Выбрать главу
Оба теперь хватаются за пояса, Каждый бросает другого через плечо. В ханском покое неистовый шум поднялся, Стало от их дыханий бойцам горячо, Богатыри просыпаются, смотрят во тьму, С твердой уверенностью говорят меж собой:
«Наш властелин, если вступит с кем-нибудь                    в бой, За ночь себя победить не даст никому. Ляжем подальше, к стенам, — и вся недолга».
Хонгор, едва рассвело, поборол врага. Хана Джилгина сунул в большую тулму. Через плечо перекинул тяжкую кладь, Даже не глядя на спящих богатырей, Вышел, раскрыв чешуйчатых десять дверей, Стал пробираться сквозь бесконечную рать…
Даже китайской иголке тонкой — и той Некуда было воткнуться: с такой густотой В Хонгрово тело впились наконечники пик! Но богатырь к жестоким ранам привык, Быстро он к сивому Лыске успел подойти, Переломав наконечники на пути. Приторочил он к седлу большую тулму, Сел на коня, пустился в обратный путь. Множество пик полетело вдогонку ему, — В сивку вонзились, в Хонгрову спину и грудь. Но посмотрите, сивко хангайский каков: Вверх он проделал одиннадцать тысяч прыжков, Вниз он проделал одиннадцать тысяч прыжков, — И наконечники выпали сами собой.
Хонгор поехал знакомой уже тропой И проскакал девяносто дней и ночей. Нет ни людской, ни звериной жизни вокруг… Топот коней к нему доносится вдруг: Тридцать и пять догоняют его силачей, А впереди летит богатырь Мал-Улан.

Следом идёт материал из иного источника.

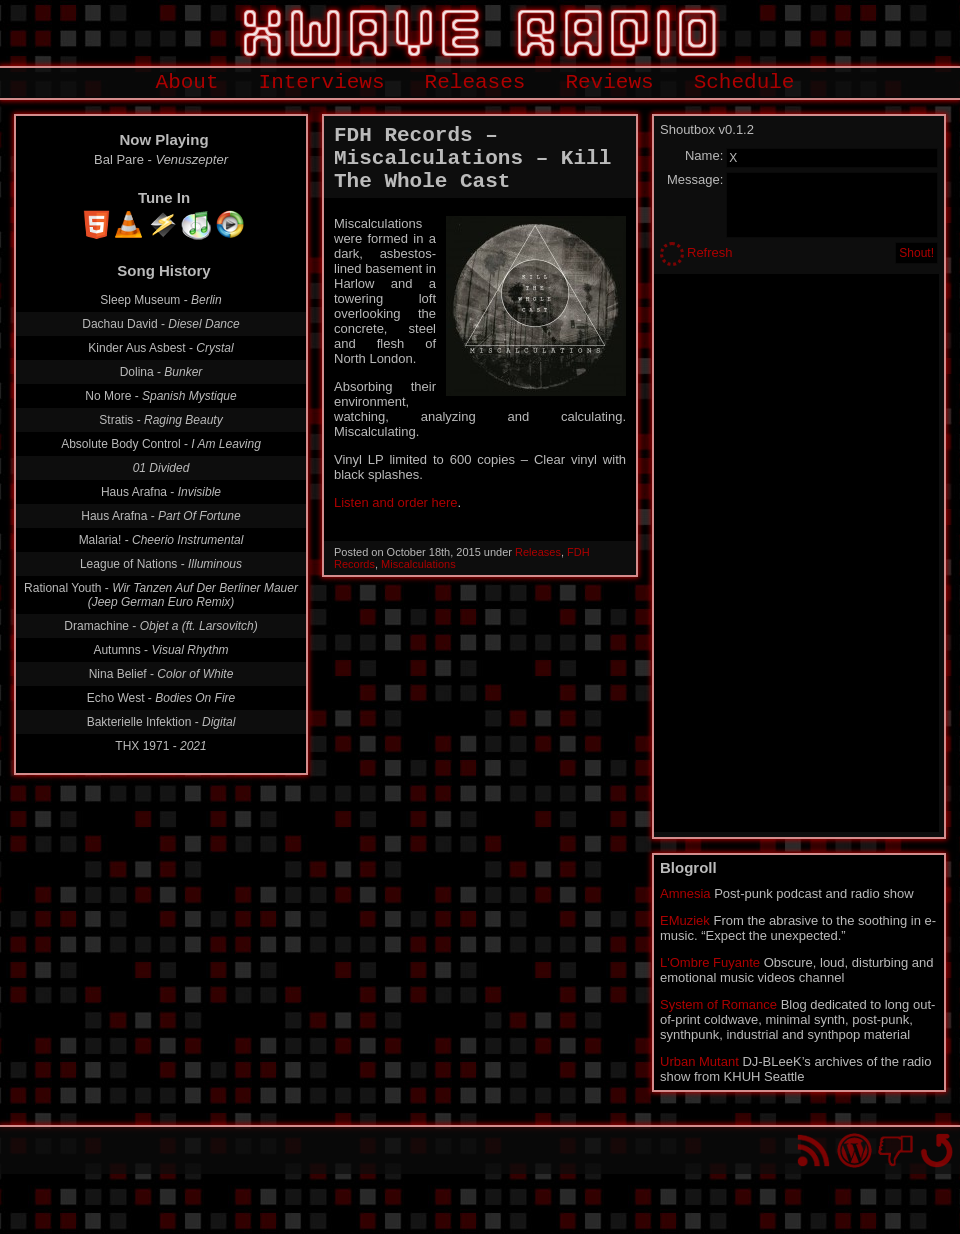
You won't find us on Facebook (895, 1150)
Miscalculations (418, 564)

«Если одним ударом секиры своей Всадника я не сражу, — кричит великан, — Смерть от руки Джилгина тогда я найду, В будущей жизни буду наказан в аду Ханом Эрликом, великим судьей мертвецов!»

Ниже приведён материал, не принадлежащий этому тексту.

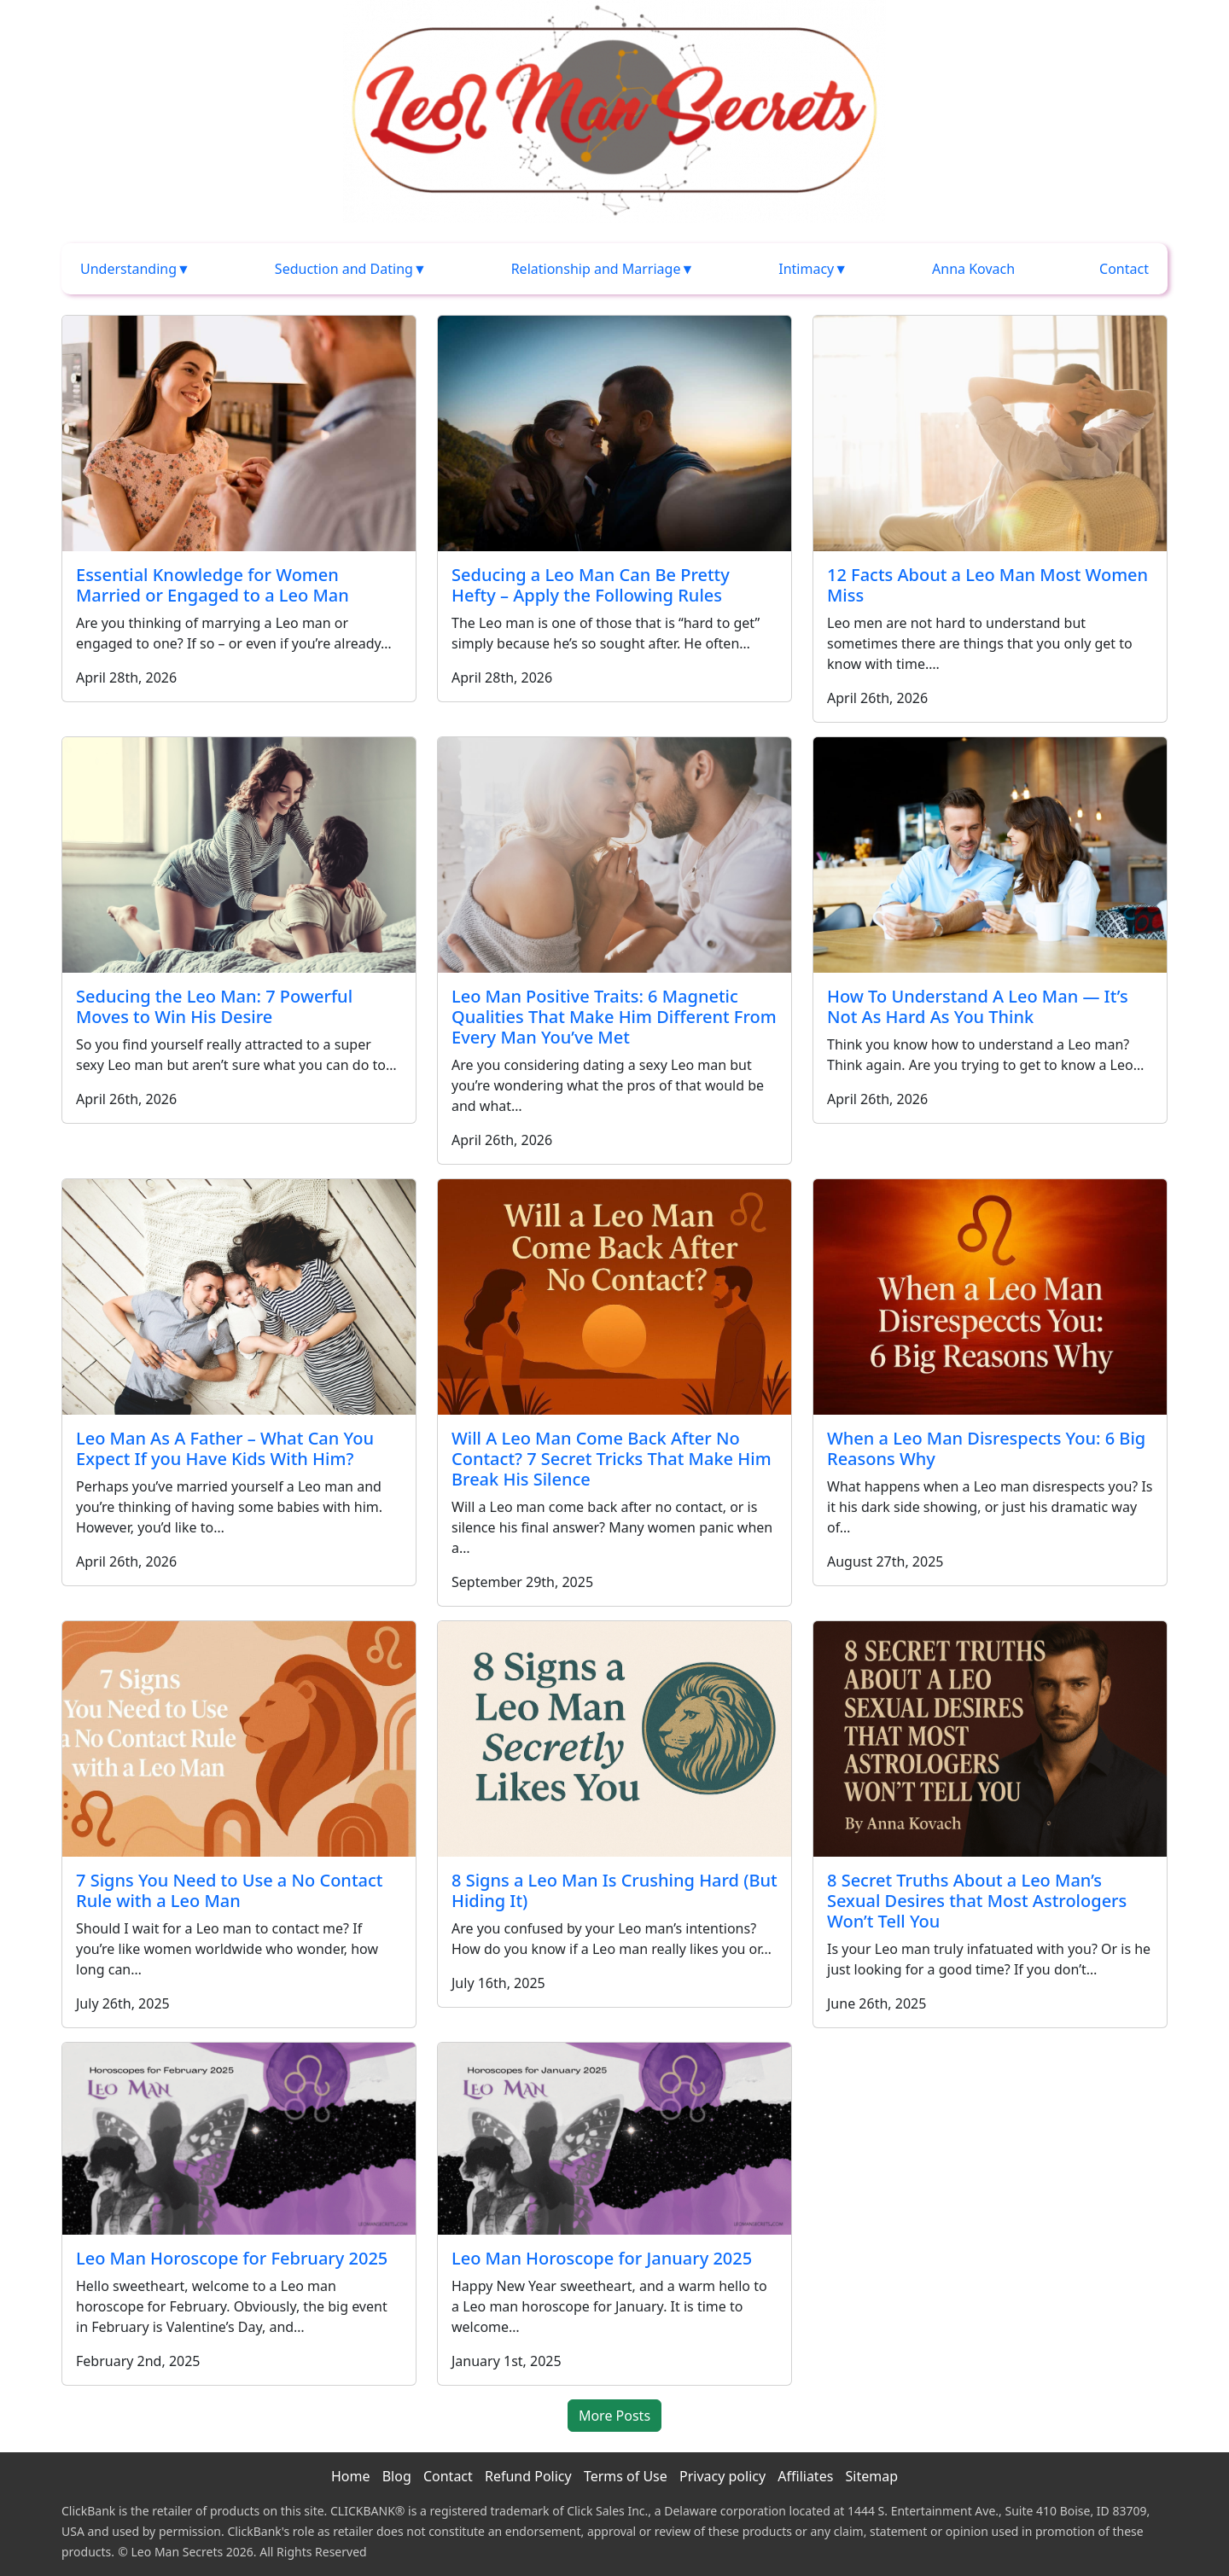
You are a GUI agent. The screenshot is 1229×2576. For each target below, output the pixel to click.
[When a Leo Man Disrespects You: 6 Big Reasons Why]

И обнажил он секиру — грозу храбрецов, Между лопатками страшный нанес удар, И зазвенела сталь, запылали, как жар, Верхние две застежки тяжелой брони, В разные стороны разлетелись они, В спину железо вонзилось, и кровь бежит, — Вытащить эту секиру с трудом удалось.
Хонгор помчался быстрее, делая вид, Что не заметил удара… Пронзали насквозь Хонгрово тело тысячи копий и стрел,-. Хонгор не чувствовал их и дальше летел. Богатыри, броня Джилгиновых дел, Следовали неотступно невдалеке.
Вскоре дошло до того, что совсем похудел Сивый скакун — драгоценный Оцол Кеке: Жира не стало на шее, мозга в кости… Хонгор тогда, поразмыслив, свернул с пути, Спешился, Лыску пустил пастись на луга. Мягкие травы бархата были нежней.
Вот, муравейников гуще, пыли плотней, Алого Хонгра нагнало войско врага И окружило семью кругами его. Но запугать нелегко врагами его, Хонгор один пойдет на безмерную рать! Принял он бой — один, от своих вдалеке. К этому времени сивый Оцол Кеке Жиру немного успел на шее набрать. Хонгор на сивке врезался в гущу врагов. Тут, налетая спереди, сзади, с боков, Хонгра пронзили четыре тысячи стрел, Сивку пронзили четыре тысячи стрел!
Но по краям разукрашенных тебеньков, Ниже сцепленья восьмидесяти колец, Хонгор ударил звонко семь тысяч раз, Хонгор ударил беззвучно семь тысяч раз И закричал. Услыхав ездока, жеребец Сделал прыжок — до самого неба взлетел, Разом стряхнул четыре тысячи стрел В разные стороны, будто ветер — листву. Стрелы, что в спину вонзились Алому Льву, Тоже рассыпались… День не считая днем, Ночь не считая ночью, на сивке своем Хонгор помчался, минуя вражеский стан, И проскакал семью семь — сорок девять дней. И переправившись через Арта-Зандан, Въехал в пределы великой Бумбы своей, В ханство, в котором блаженствует                вольный народ. У золотых, красоты несказанной ворот Спешился Хонгор и развязал торока. Хана Джилгина к высоким столбам привязал, Богатырям караулить его приказал.